The Scapegoat takes place in France (in a village called St. Gilles somewhere in the Northwest) and I lived in Bordeaux, France for a year in the late 1980s when I was in college. Later in the early 1990s I lived for a year in Monterey, California. I know I visited Cannery Row at least once while there, but I only remember it as being very “touristy”. I have fonder memories of the Monterrey Aquarium.

My journey through Steinbeck’s works has been up and down. I first read Travels with Charley, which I loved. But then I read East of Eden which I didn’t love. But when I read The Grapes of Wrath a few years ago, I was very impressed with the writing and that positive impression carries over to Cannery Row as well. The descriptions are vibrant and colorful.

Cannery Row in Monterey in California is a poem, a stink, a grating noise, a quality of light, a tone, a habit, a nostalgia, a dream. Cannery Row is the gathered and scattered, tin and iron and rust and splintered wood, chipped pavement and weedy lots and junk heaps, sardine canneries of corrugated iron, honky tonks, restaurants and whore houses, and little crowded groceries, and laboratories and flophouses. Its inhabitant are, as the man once said, "whores, pimps, gamblers and sons of bitches," by which he meant Everybody. Had the man looked through another peephole he might have said, "Saints and angels and martyrs and holymen" and he would have meant the same thing. 
The book is collection of semi-connected vignettes about the inhabitants of the row, most featuring Doc, a marine biologist/procurer of marine animals, Mack the leader of a crew of lay-abouts, Lee Chong, the grocer. There is virtually no plot. At best, one could say that it is about Mack and the boys wanting to throw a party for Doc which goes awry. In some cases, Steinbeck borders on clichés with some of his characters, particularly that of the hooker with a heart of gold, but generally I found the characters to be realistically flawed and it was clear that Steinbeck had a real affection for all of them, whatever their moral weaknesses.

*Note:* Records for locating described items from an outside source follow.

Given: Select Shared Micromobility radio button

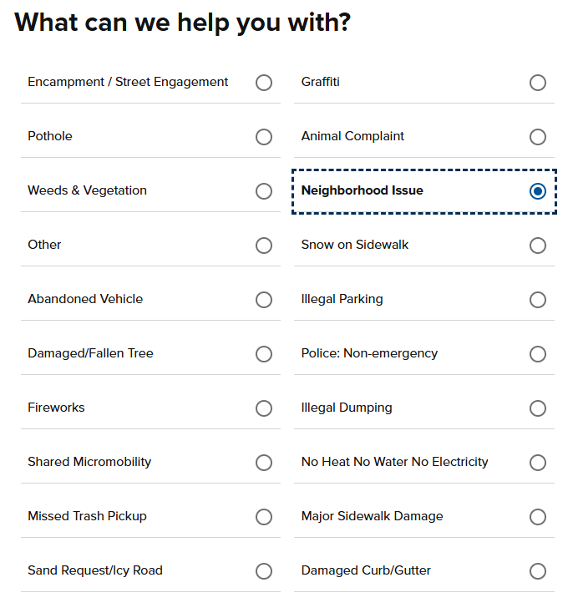Looking at the screenshot, I should (x=264, y=463).
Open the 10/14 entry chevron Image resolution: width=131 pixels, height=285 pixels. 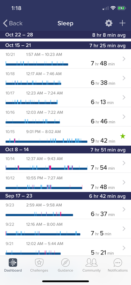(124, 163)
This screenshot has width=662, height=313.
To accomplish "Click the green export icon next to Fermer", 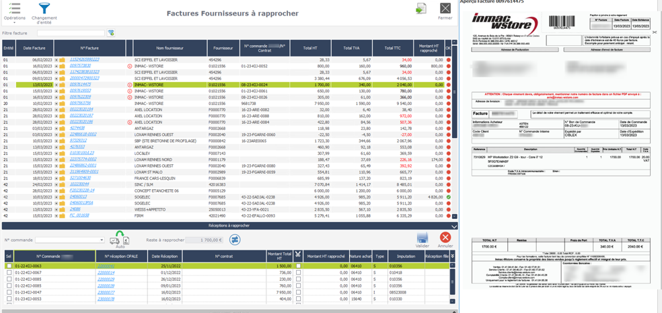I will tap(421, 8).
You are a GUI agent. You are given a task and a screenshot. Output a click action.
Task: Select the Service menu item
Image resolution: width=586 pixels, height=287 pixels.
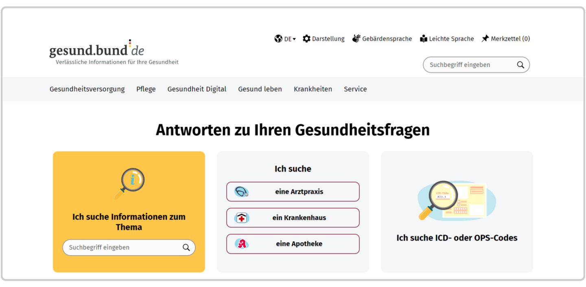pyautogui.click(x=355, y=89)
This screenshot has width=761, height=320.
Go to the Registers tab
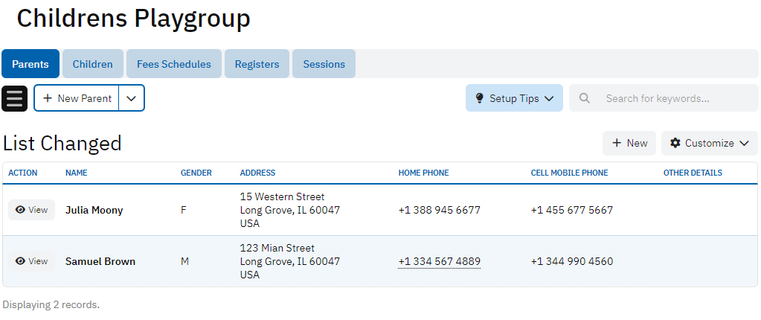pos(257,64)
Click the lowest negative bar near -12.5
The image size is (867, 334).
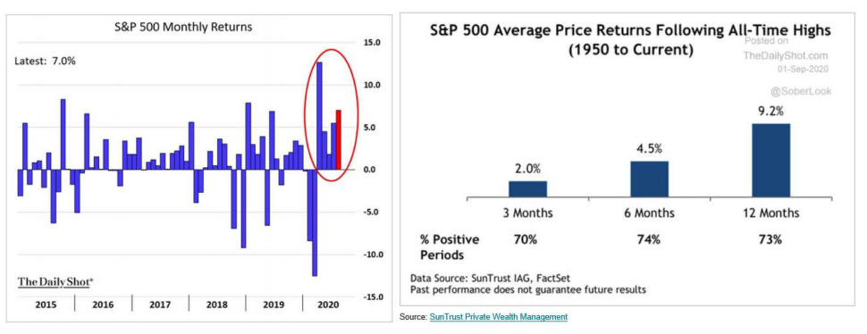[315, 222]
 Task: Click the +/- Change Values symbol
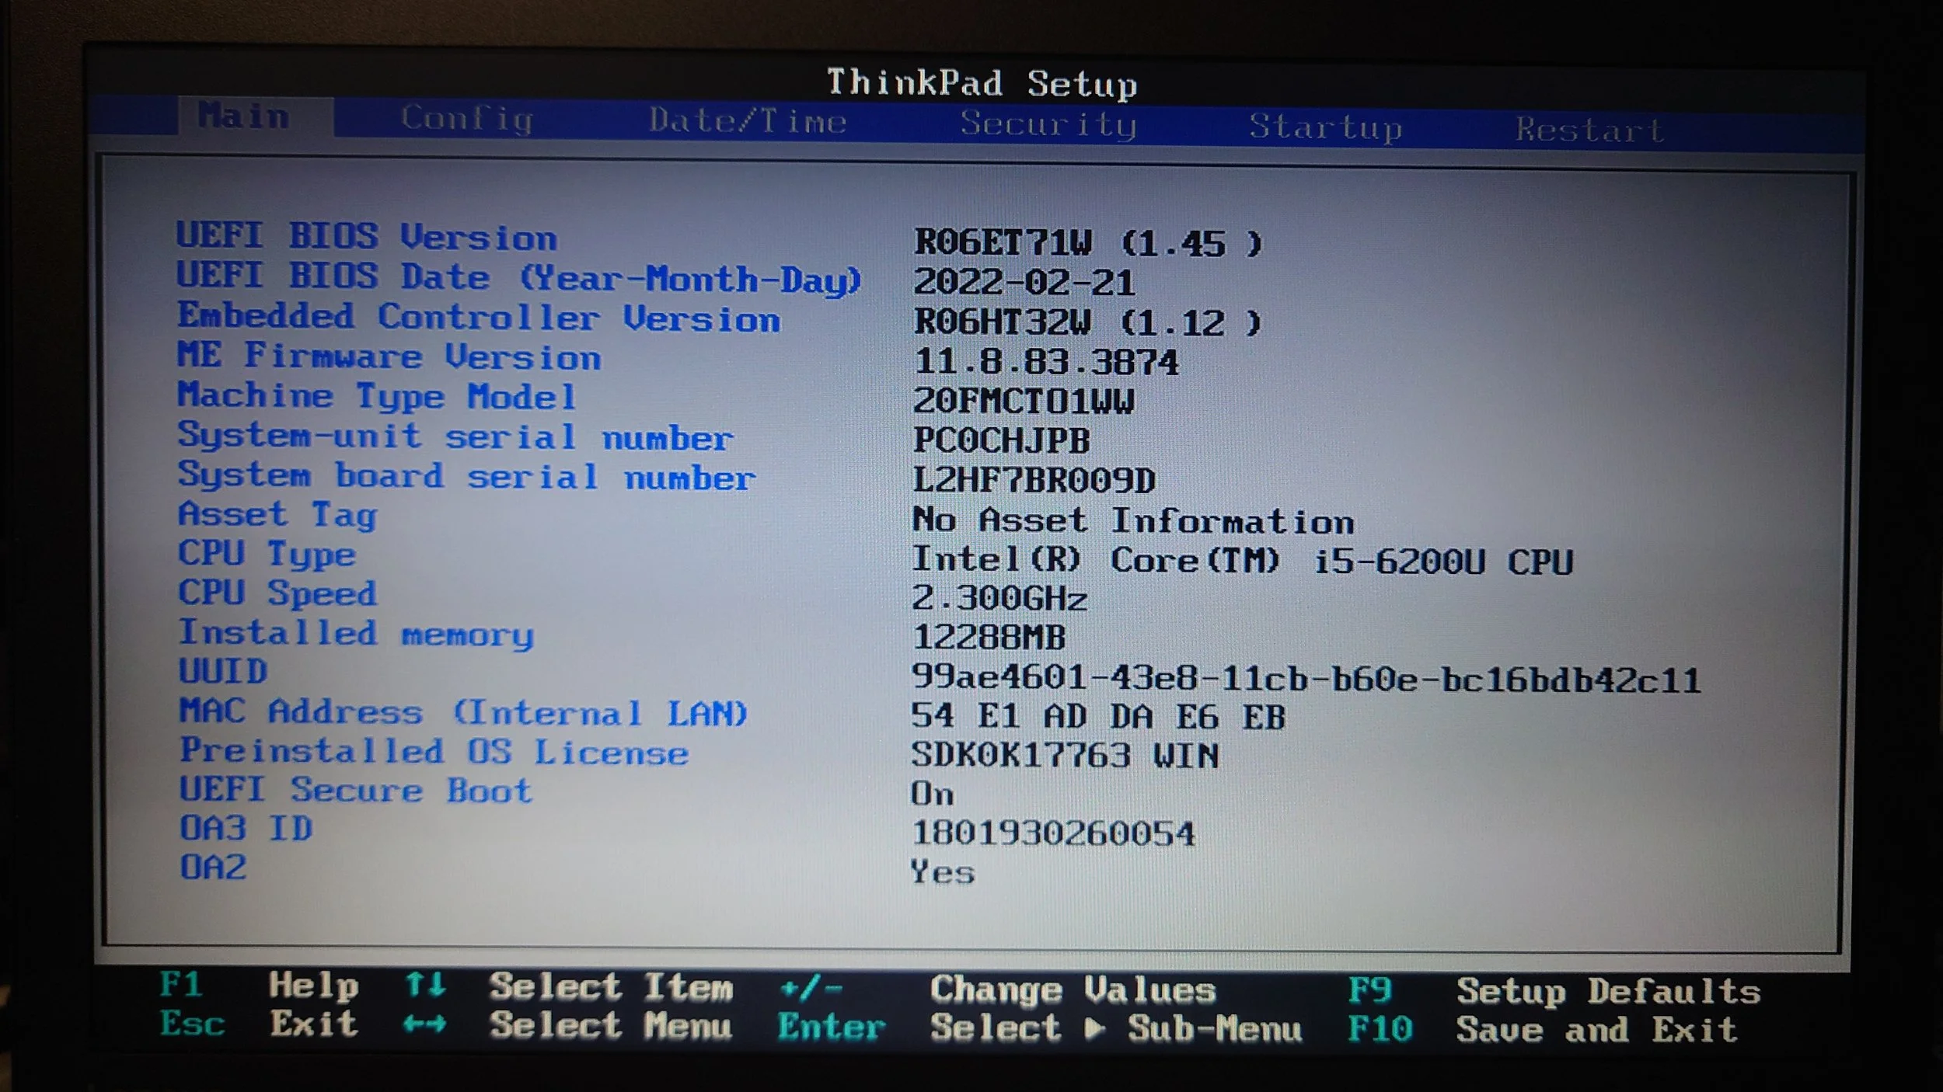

My history with du Maurier is equally mixed. In brief, no book has quite lived up to Rebecca in my estimation. But nonetheless, The Scapegoat was an interesting and propulsive read and boy does it have a plot! Two men meet by chance in Le Mans, France and they are by all accounts identical. One is an Englishman named John, a professor of French history whose command of the language is that of a native. The other is a French count called Jean.  I won’t say how, but in true soap opera tradition, they end up switching places.                                                                                            The book then follows mild mannered John who sees the chance to live another person’s life both a challenge and freeing. John is an orphan and a loner who has always had difficulty connecting to other people. When he steps into the rather profligate Jean de Gue’s shoes, he is thrust into a complicated familial and cultural situation that invigorates him. The book almost reads as a thriller as John navigates one tricky situation after the next. And at any time, the real Jean could return and then what? The Scapegoat’s plot is completely implausible yet du Maurier makes it believable.  My only niggle was the ending but not because it was a bad; it just didn’t end the way I wanted it to.